Q2: What is “Native Multimodal Function Calling”? This means that the model can directly accept images (such as screenshots, documents) as input parameters for tools without first converting the images to text. This allows the model to “operate by seeing” more accurately, such as directly calling a search tool based on an error screenshot, greatly improving the execution efficiency of AI Agents in real business scenarios.

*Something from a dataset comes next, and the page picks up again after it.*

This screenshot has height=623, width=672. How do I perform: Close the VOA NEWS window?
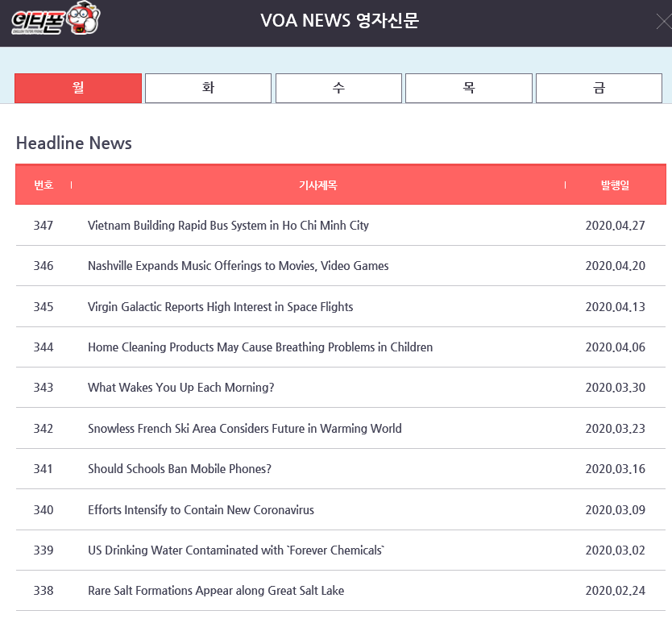(x=662, y=22)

Q3: Can I use it to write web code? Yes. GLM-4.6V has frontend replication and visual editing capabilities. You can upload a UI screenshot, and the model will generate the corresponding HTML and CSS code. You can even use natural language commands (such as “make the button bigger”) to let the model modify the code until you are satisfied.
Q4: Can I run GLM-4.6V on a local device now?
Theoretically yes, especially the 9B Flash version which is very suitable for local operation. However, support for this series in the mainstream local inference framework llama.cpp is currently still in development (Draft stage), so ordinary users may need to wait for official support to be merged to get the smoothest experience.